====== PROVIDED DATA
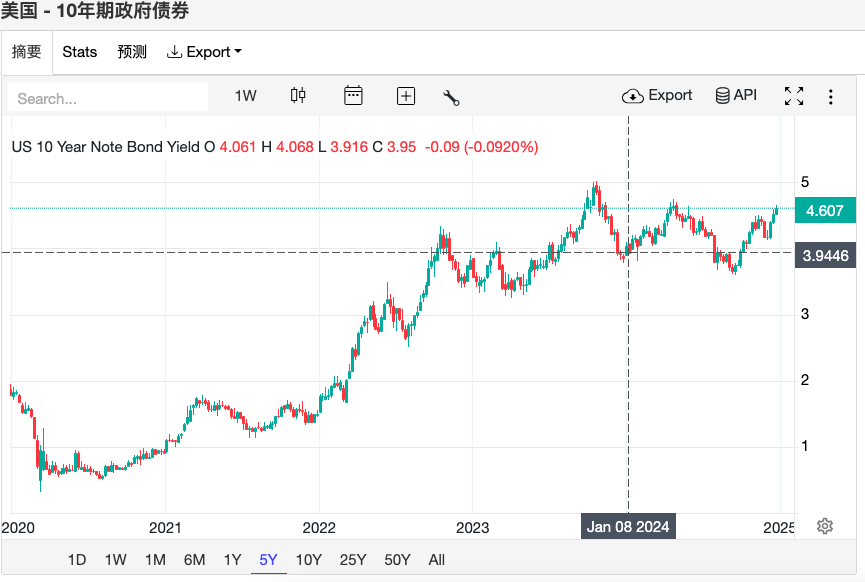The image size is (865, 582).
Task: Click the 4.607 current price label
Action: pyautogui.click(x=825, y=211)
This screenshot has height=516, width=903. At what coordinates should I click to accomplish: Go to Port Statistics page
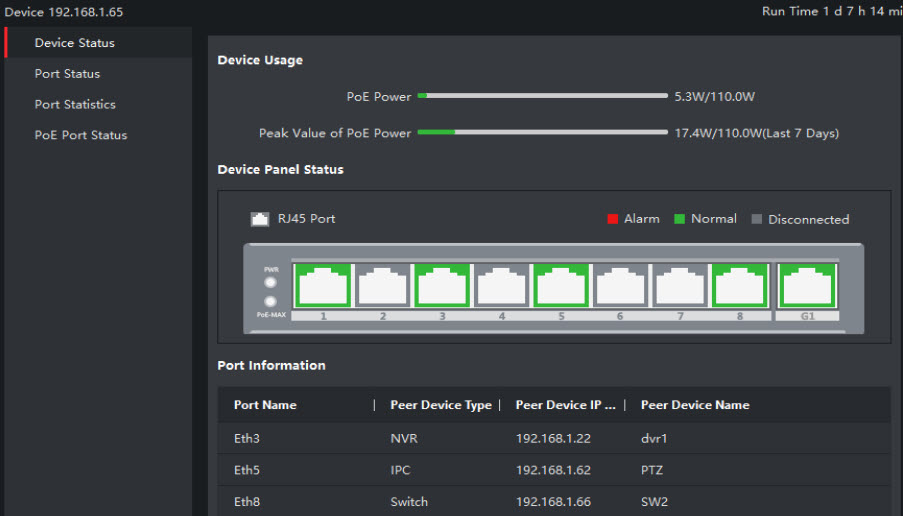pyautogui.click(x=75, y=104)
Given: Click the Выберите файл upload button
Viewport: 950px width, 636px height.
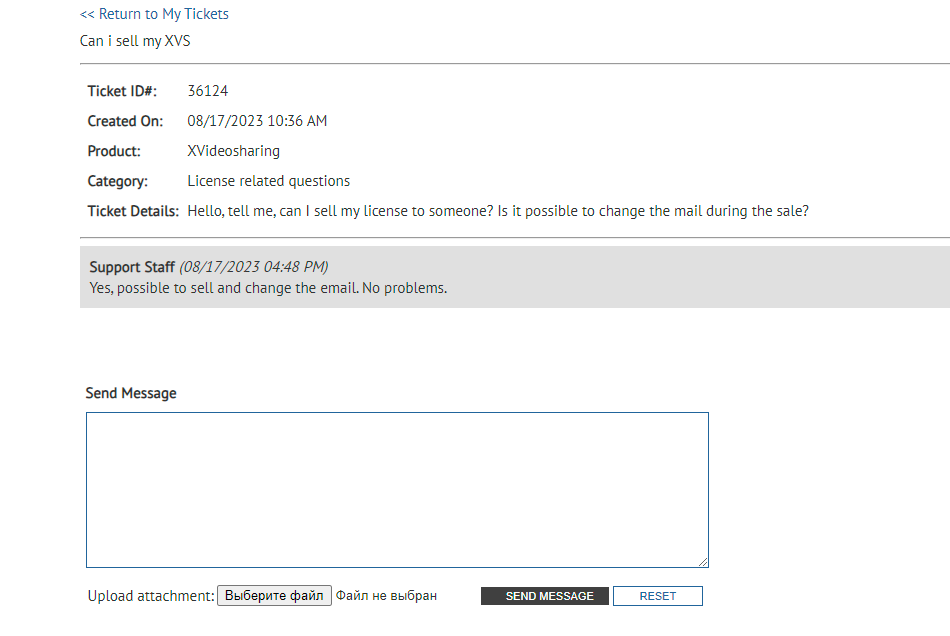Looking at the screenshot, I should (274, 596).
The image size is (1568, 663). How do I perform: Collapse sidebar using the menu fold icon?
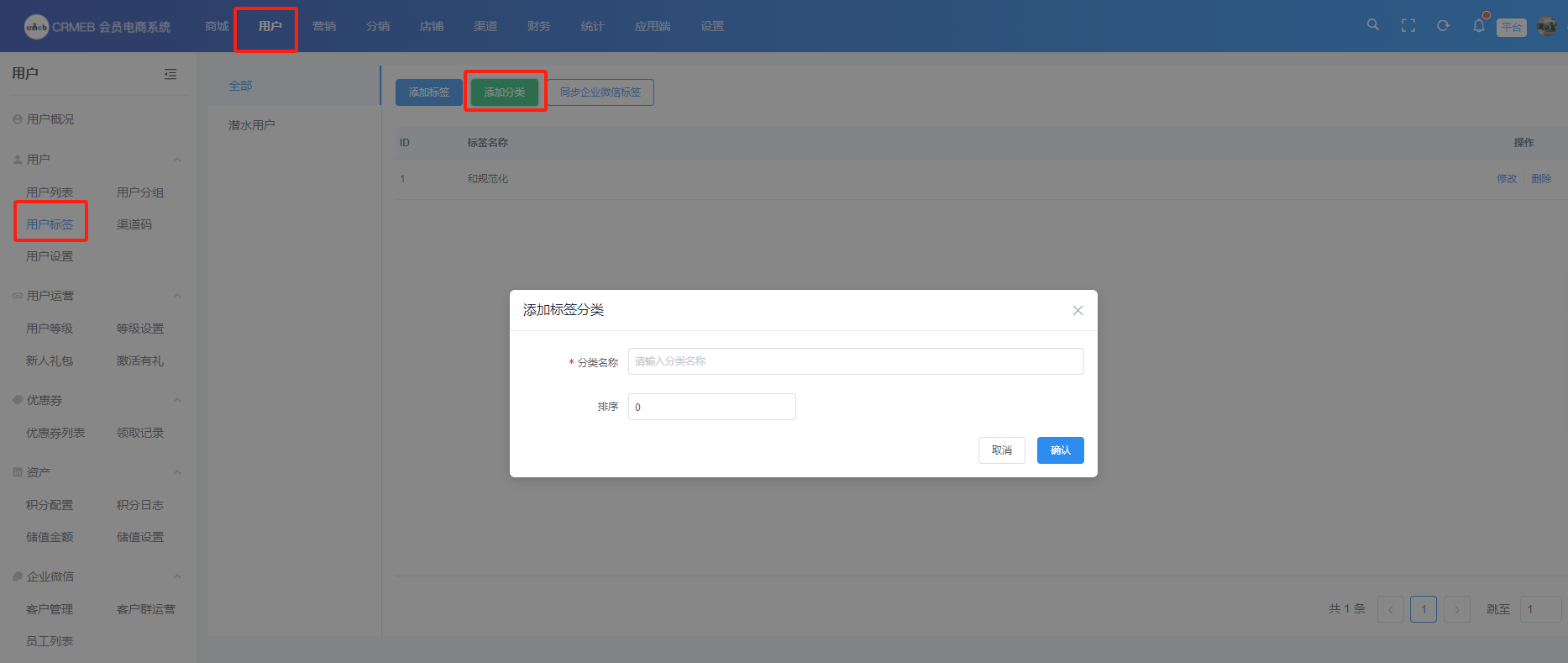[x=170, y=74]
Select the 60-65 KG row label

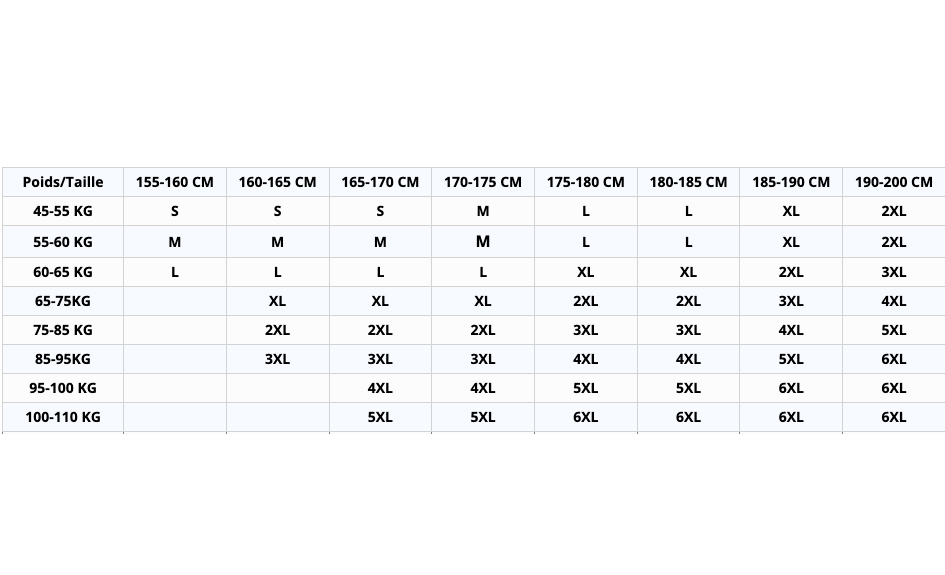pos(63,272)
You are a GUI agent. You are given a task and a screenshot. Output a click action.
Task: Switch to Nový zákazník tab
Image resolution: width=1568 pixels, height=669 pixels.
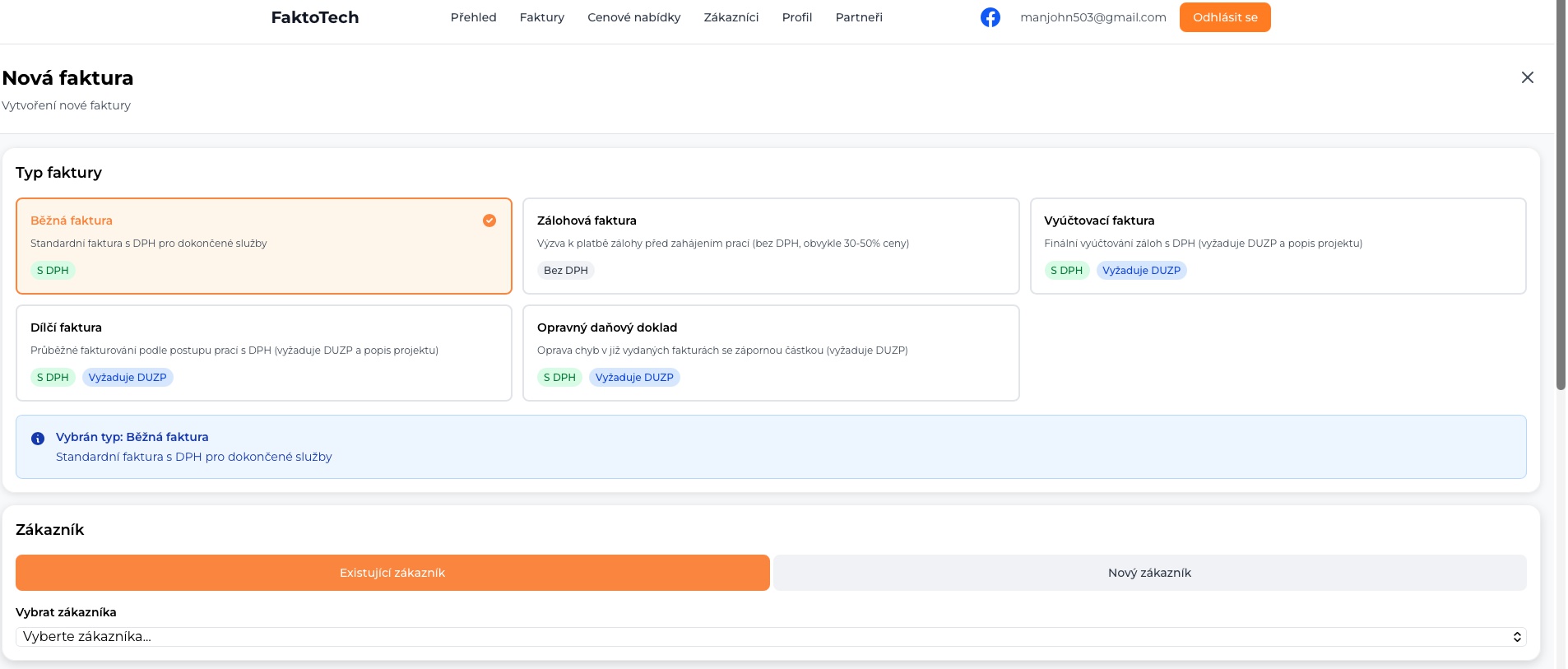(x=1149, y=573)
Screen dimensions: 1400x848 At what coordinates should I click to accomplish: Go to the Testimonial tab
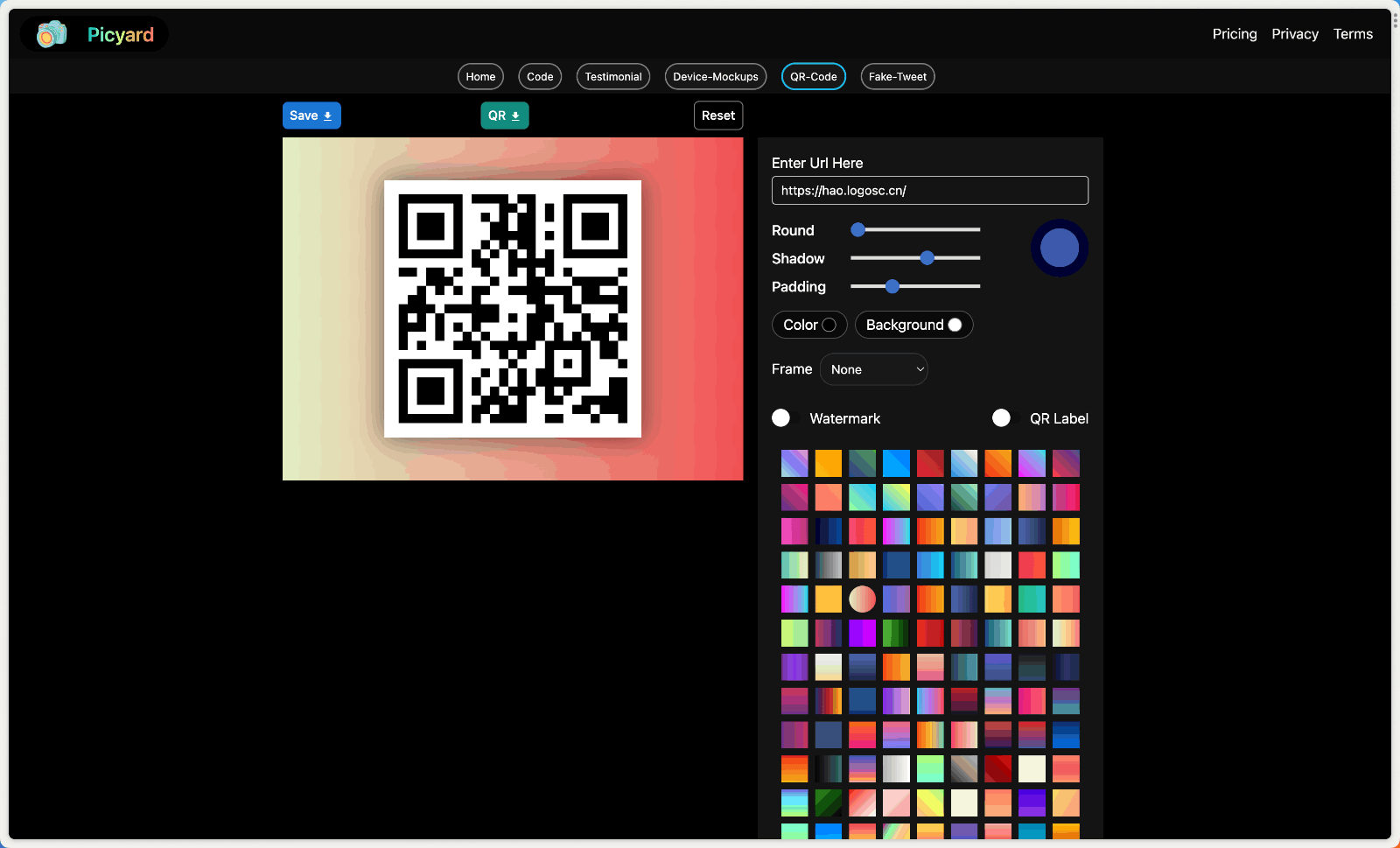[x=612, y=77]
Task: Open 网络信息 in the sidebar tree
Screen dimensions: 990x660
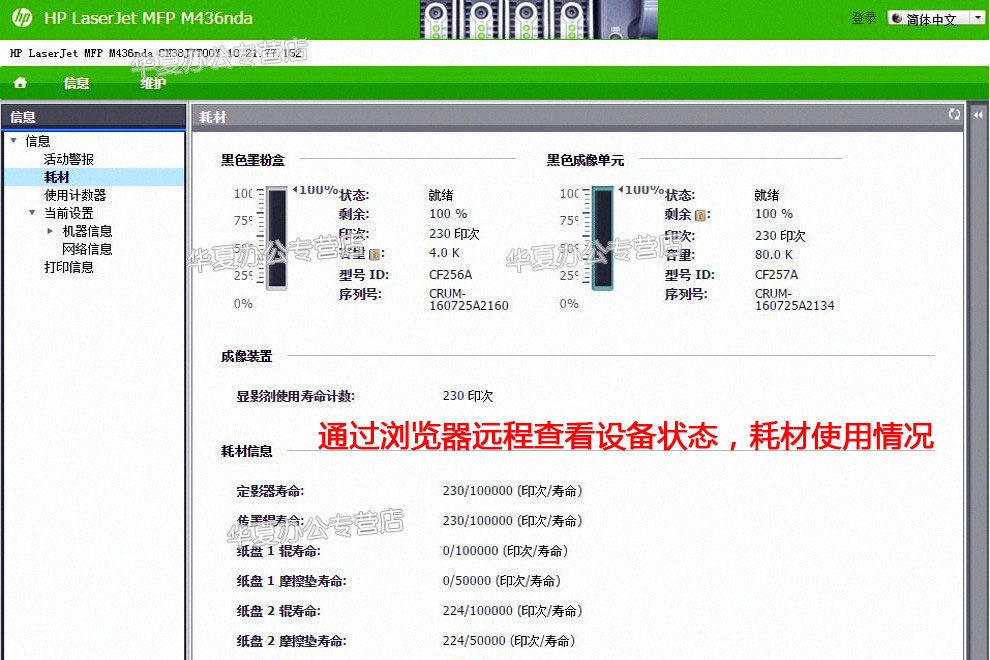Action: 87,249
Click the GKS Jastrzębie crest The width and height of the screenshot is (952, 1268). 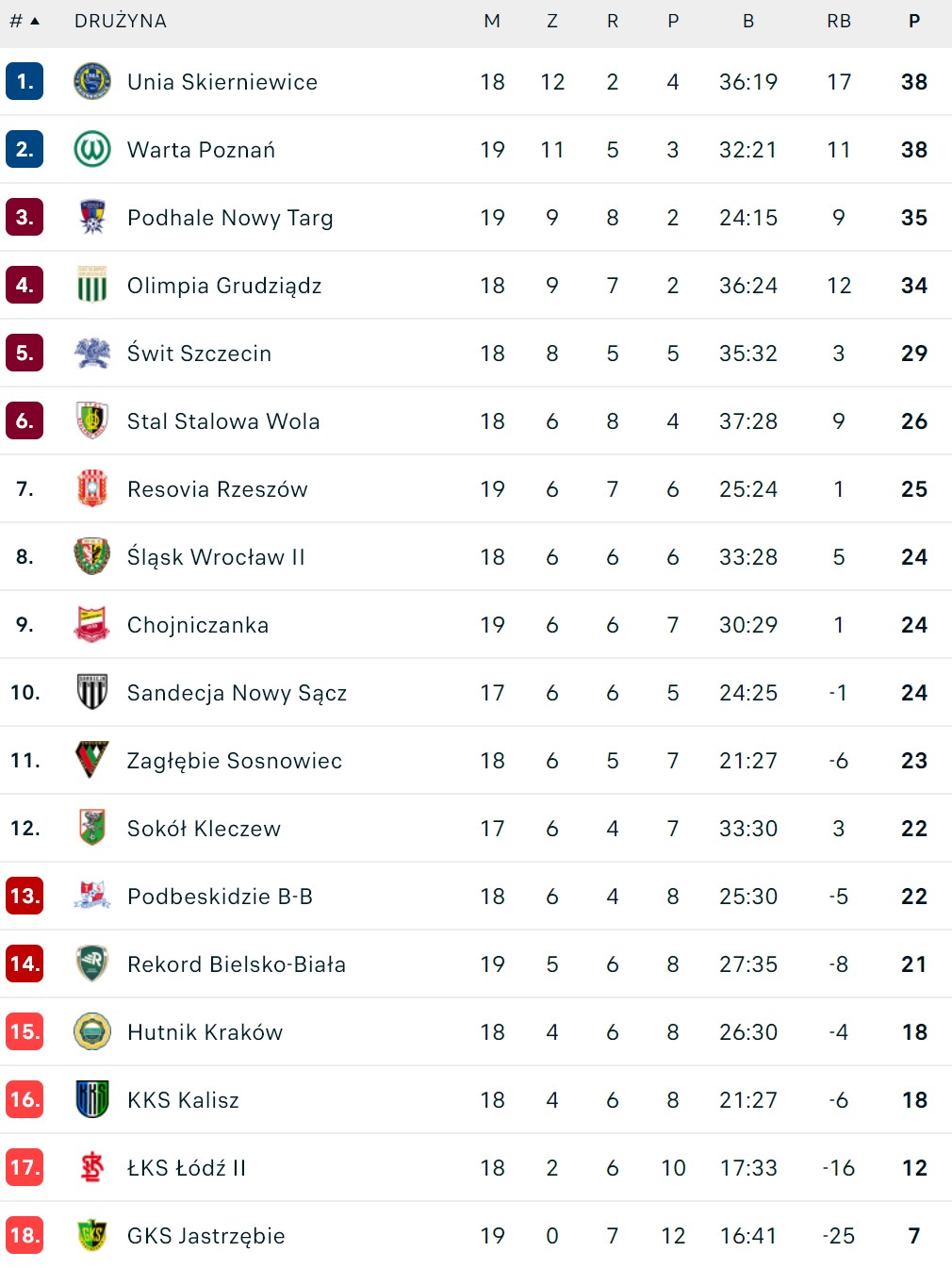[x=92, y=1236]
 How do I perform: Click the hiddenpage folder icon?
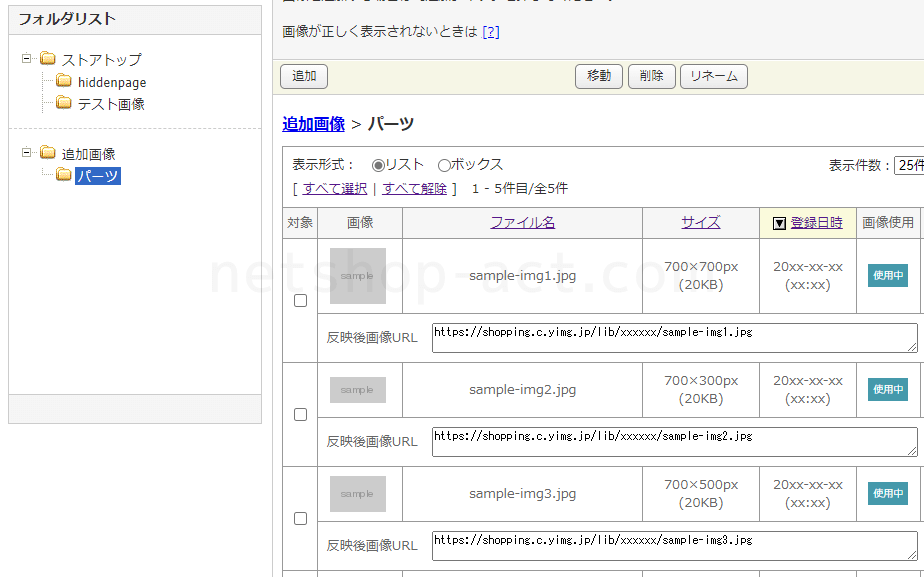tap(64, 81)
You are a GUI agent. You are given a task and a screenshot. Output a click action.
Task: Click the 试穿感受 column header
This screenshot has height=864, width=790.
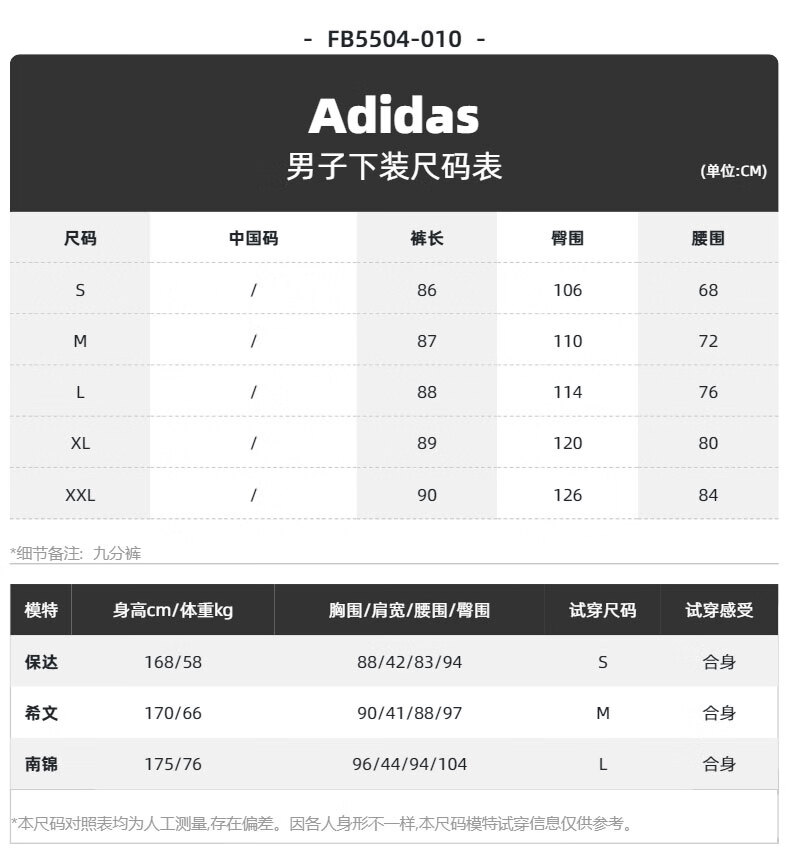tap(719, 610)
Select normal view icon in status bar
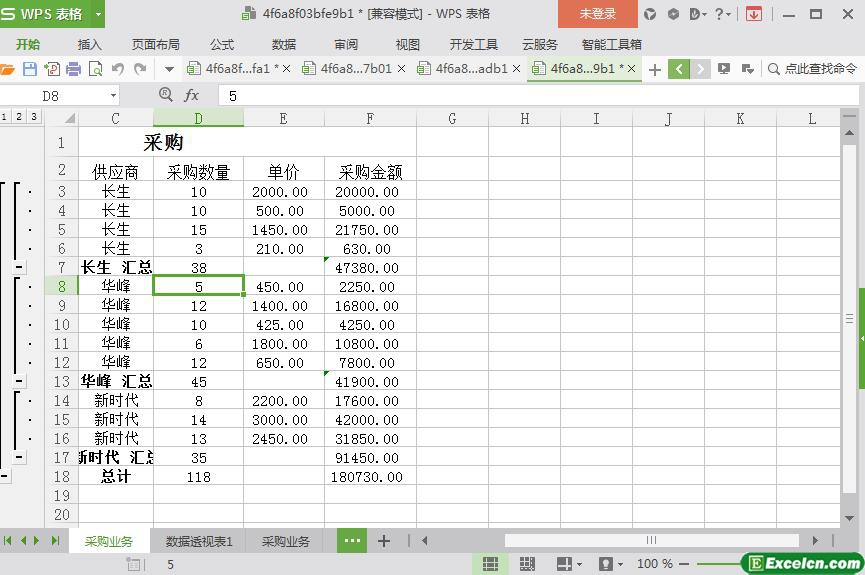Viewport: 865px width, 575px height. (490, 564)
============
**EXERCISE AIM**
Which lines run from the one containing "This screenshot has height=864, width=790." to the end of the entries above? Write them out exactly, leaving out every picture.

**SOLUTION FOR THIS TASK**
This screenshot has height=864, width=790.
tap(719, 610)
Select normal view icon in status bar
Viewport: 865px width, 575px height. (490, 564)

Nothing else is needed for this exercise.